The lack of identifiable assets has derailed a proposed plan for a local bank to bail out the depositors by paying them off in return for the title to the real estate holdings and other Latin Investment assets.

Such a bailout, proposed by Century National Bank in the District, Drabkin said, would have been similar to the kind of payoff that the Federal Deposit Insurance Corp. provides banks that are chartered and federally insured.

Century "said they were willing to take on that burden if they felt there was some equality between the amount of assets and deposits," Drabkin said. "I told them that based on what I see here, there is no way in the world that I could assure them assets anywhere near the amount of deposits."

Although Drabkin has identified $3.5 million in assets, he said he expects to recover only $1.75 million when those assets ultimately are sold, providing for a return to customers of 25 cents on the dollar, less than the average return in a bankruptcy proceeding of 30 cents on the dollar.

"We may discover other assets in the future," Drabkin said. "We're working very hard to see if we can do that."

Drabkin said the accounting firm Arthur Andersen & Co., which volunteered to help track assets, has spent weeks reviewing scraps of paper, deposit slips, utility bills and old balance sheets to reconstruct the firm's business affairs.

"It's been a nightmare," he said.

One of the few monetary assets that the trustee's office discovered was a large cardboard box brimming with pennies, about $150 worth, that was in Latin Investment's office at 1704 R St. NW.

In addition to the assets that Drabkin included in his 25-cent calculation are the personal assets of Latin Investment's owners, who used $1.2 million of depositors' money to buy themselves houses and support their other businesses, according to the Securities and Exchange Commission.

Drabkin said he is not confident that depositors will see a return on any of that money, which was used to finance some businesses in El Salvador and some U.S. firms.

In the meantime, the District's Office of Banking and Financial Institutions has continued its investigations into the banking activities of two other local firms, Community Credit Union Services and Casa Latinoamericana de Inversiones (Latin American House of Investments).

Neither firm has a banking charter, although promotional materials show each has accepted deposits and made loans.

Joseph Lopes, deputy superintendent for the office, said an examination into the banking activities of Community Credit Union Services was completed this week, and sources familiar with the report said the office should issue a notice of charges against the firm today.

A public hearing on the firm will be held next week, sources said.
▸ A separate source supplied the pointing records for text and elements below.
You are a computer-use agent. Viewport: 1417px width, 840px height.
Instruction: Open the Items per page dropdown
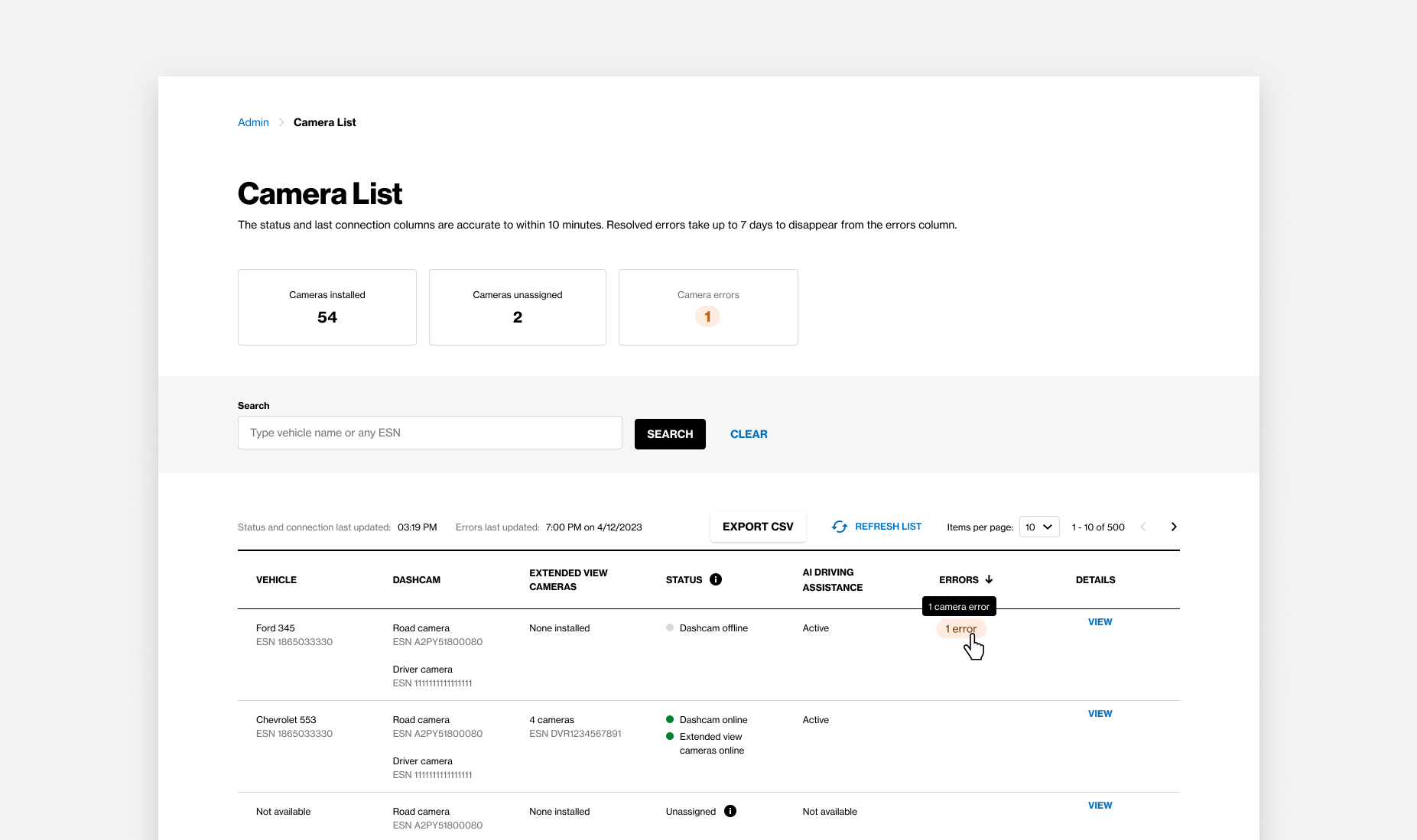coord(1038,527)
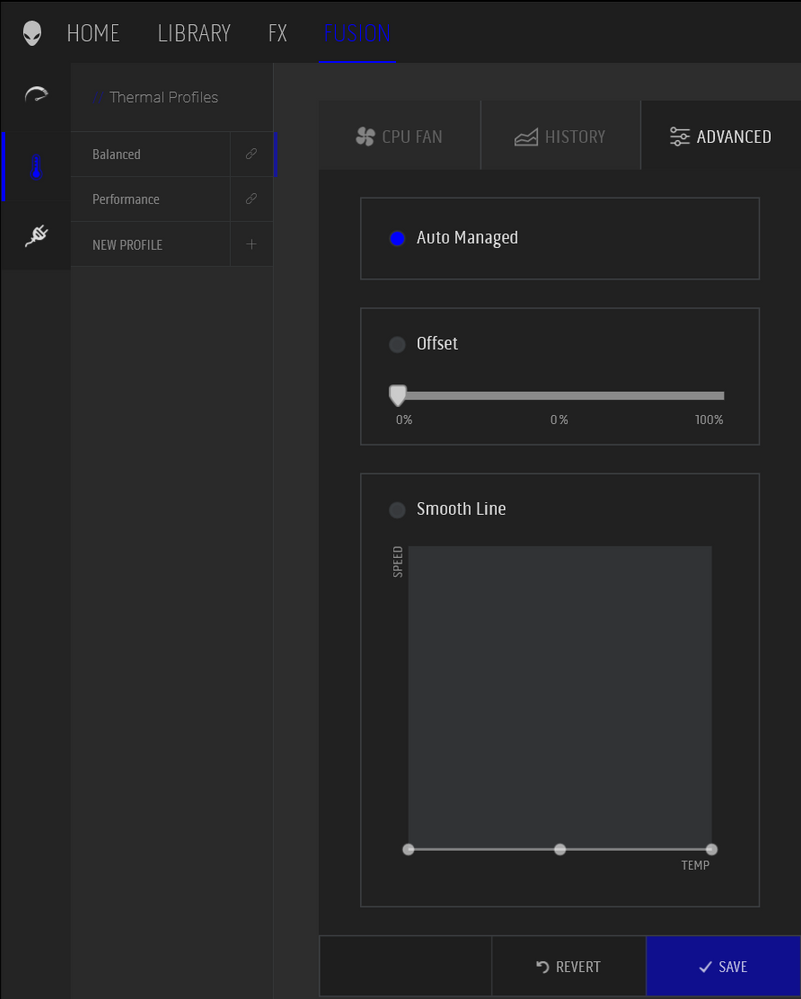The width and height of the screenshot is (801, 999).
Task: Open the ADVANCED tab
Action: pyautogui.click(x=720, y=137)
Community Credit Union Services operates three offices in the city, in Anacostia, Shaw and on Capitol Hill. Although it applied to the National Credit Union Administration for a federal charter last year, it never received the license. The U.S. Attorney's Office also is investigating the firm, at the request of the NCUA, the federal regulator for credit unions.

Sources said the District's banking office completed an examination of Casa yesterday and a formal hearing also would be called next week to discuss its operations. Casa, which also served the Hispanic community, closed shortly after the failure of Latin Investment, saying it did not have enough money to pay off all depositors.

Lopes said he hopes that the appointment of the new banking superintendent, Fe' Morales Marks, will help speed the office's pursuit of other firms that may be operating illegally.

Marks, a finance attorney who has been very active in Hispanic community affairs, is expected to start her post in about four weeks. She said yesterday that although she has not spoken with Mayor Sharon Pratt Dixon to set priorities for the office, "the question of Latin Investment is an issue. We want to fix that problem and prevent it from occurring again."